Mark McLelland is a post-doctoral fellow in the Centre for Critical and Cultural Studies at the University of Queensland. Mark wrote his Ph.D. thesis on representations of male homosexuality in the Japanese media which was later published as Male Homosexuality in Modern Japan: Cultural Myths and Social Realities, Curzon Press (2000). His papers on homosexuality in Japan have appeared in The New Zealand Journal of Asian Studies, The U.S.-Japan Women's Journal, The Journal of Gender Studies, Intersections and Culture, Health and Sexuality. His current research focuses on the interface between homosexuality, gender and new technologies in Japan and he has published on this topic in The Journal of Communication Inquiry, Convergence and Continuum. He also has a chapter on Japanese queer uses of the Internet in the forthcoming book Mobile Cultures: New Media in Queer Asia edited by Chris Berry, Fran Martin and Audrey Yue (Duke University Press) and is co-editor (with Nanette Gottlieb) of Japanese Cybercultures, forthcoming Routledge 2002. Mark's most recent publication is in The Journal of Cult Media.


Jo Schmidt is a 34-year old palagi woman with no children. She has lived in Auckland most of her life, and is currently enrolled in a Ph.D. exploring the impact of transnationalism on transgendered Samoan fa'afafine.
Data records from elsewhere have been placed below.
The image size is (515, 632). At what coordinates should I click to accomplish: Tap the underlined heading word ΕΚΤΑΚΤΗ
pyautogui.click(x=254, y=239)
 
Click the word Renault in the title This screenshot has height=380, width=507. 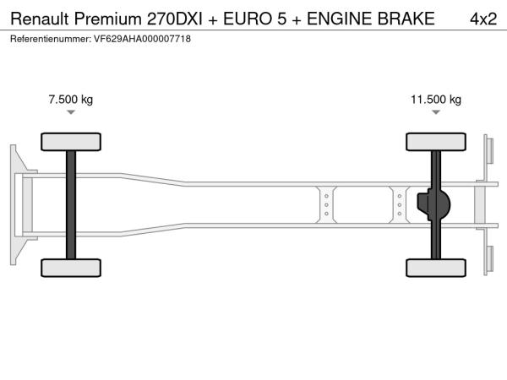coord(40,19)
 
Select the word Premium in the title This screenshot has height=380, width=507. coord(107,19)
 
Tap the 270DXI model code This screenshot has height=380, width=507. coord(175,19)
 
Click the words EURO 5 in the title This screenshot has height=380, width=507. coord(255,19)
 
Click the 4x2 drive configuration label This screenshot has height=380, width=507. coord(483,19)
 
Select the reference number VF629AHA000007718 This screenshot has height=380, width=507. coord(142,39)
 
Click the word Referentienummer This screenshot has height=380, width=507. coord(51,39)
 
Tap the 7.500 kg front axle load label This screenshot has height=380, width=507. coord(71,99)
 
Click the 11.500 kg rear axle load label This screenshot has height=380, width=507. coord(436,99)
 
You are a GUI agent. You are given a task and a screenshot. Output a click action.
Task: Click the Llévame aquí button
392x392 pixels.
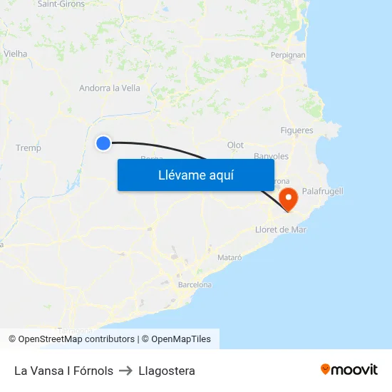[x=195, y=175]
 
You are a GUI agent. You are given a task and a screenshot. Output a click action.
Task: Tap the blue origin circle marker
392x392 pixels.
[x=103, y=143]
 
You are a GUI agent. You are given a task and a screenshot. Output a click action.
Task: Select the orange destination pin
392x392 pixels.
[x=289, y=197]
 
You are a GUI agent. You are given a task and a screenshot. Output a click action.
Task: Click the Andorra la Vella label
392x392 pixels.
[x=110, y=88]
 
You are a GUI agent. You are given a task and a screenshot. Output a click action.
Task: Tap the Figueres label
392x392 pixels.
[x=296, y=130]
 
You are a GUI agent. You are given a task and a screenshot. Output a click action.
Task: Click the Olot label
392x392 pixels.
[x=235, y=145]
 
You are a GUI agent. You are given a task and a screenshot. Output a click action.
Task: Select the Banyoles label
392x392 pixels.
[x=271, y=156]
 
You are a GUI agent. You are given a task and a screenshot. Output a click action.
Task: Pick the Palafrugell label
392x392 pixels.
[x=322, y=191]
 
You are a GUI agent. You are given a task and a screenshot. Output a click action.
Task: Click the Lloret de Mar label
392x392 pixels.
[x=280, y=229]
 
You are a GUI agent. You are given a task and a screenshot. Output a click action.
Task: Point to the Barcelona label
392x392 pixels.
[x=195, y=284]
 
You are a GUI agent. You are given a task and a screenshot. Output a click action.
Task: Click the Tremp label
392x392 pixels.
[x=29, y=148]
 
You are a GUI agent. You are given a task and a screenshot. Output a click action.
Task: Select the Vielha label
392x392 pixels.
[x=16, y=53]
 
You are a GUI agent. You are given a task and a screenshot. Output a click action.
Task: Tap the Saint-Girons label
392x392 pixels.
[x=61, y=4]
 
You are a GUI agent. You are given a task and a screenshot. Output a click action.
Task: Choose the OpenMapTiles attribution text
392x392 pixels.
[x=181, y=339]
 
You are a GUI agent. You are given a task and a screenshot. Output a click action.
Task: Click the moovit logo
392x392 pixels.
[x=349, y=369]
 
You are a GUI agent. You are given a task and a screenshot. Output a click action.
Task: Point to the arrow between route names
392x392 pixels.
[x=126, y=371]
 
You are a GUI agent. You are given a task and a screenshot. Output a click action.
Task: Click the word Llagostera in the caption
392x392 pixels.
[x=167, y=371]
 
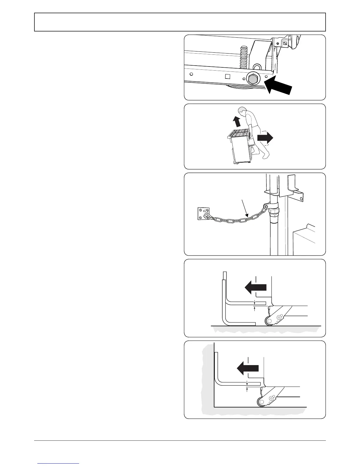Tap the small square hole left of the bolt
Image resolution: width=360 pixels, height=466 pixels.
[x=227, y=77]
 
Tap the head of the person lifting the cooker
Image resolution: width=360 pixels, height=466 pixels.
[x=242, y=111]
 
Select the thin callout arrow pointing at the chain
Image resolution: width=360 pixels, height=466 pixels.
[x=246, y=209]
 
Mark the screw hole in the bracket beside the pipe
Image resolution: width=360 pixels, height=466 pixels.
[x=300, y=198]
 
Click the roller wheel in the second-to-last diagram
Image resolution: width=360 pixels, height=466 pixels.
[x=269, y=322]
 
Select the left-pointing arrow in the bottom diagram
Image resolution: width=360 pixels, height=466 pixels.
[x=248, y=368]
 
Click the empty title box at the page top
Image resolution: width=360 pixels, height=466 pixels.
[x=180, y=22]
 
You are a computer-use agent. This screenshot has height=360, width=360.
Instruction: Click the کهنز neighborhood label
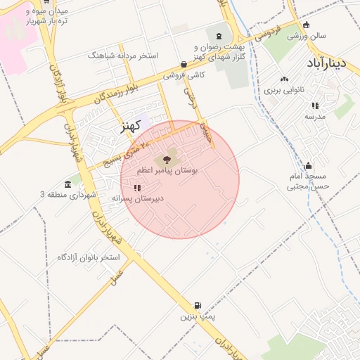[x=127, y=127]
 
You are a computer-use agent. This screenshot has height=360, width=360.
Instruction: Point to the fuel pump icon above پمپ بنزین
[x=198, y=306]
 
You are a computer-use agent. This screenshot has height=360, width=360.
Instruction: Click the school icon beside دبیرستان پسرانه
[x=137, y=188]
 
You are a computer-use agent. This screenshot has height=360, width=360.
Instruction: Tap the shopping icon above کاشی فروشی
[x=184, y=64]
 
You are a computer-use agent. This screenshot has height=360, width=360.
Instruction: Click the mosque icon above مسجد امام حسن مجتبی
[x=307, y=166]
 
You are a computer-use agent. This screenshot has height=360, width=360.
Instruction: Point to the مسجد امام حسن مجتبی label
[x=308, y=181]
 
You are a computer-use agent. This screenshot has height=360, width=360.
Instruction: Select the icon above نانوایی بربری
[x=285, y=80]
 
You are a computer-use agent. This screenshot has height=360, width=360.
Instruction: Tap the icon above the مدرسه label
[x=314, y=105]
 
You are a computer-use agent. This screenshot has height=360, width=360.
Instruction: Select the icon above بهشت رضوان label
[x=219, y=36]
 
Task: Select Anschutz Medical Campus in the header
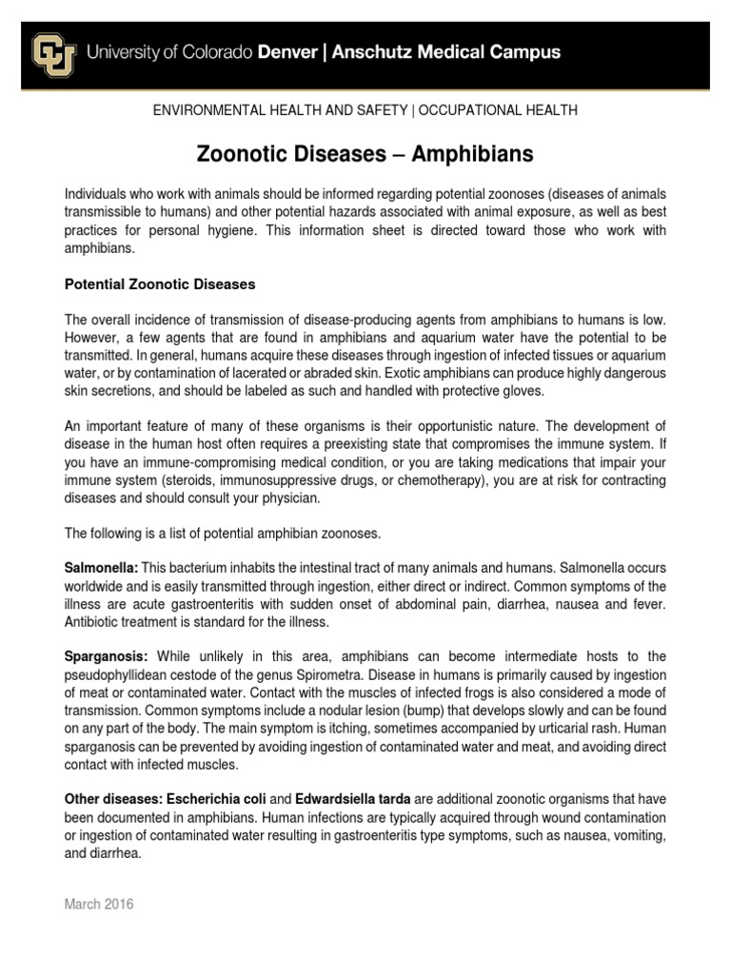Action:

She has been a student, tutor, and lecturer in the Sociology Department at Auckland University, mostly teaching in the area of popular culture, while maintaining a focus on gender in her research work. She anticipates that this current project will be the genesis of on-going explorations in this field, and welcomes exchanges with anyone else working in similar areas.


Heather Worth is Deputy Director and Senior Research Fellow at the Institute for Research on Gender at the University of Auckland. She is a sociologist and her doctoral thesis was a Derridean examination of the erotic in the work of Michel Foucault. She has been researching AIDS and sexuality for seven years. She is co-editor of Derrida Downunder (Dunmore 2001) and The Life of Brian: Masculinity, Sexuality and Health in New Zealand, Otago University Press (in press).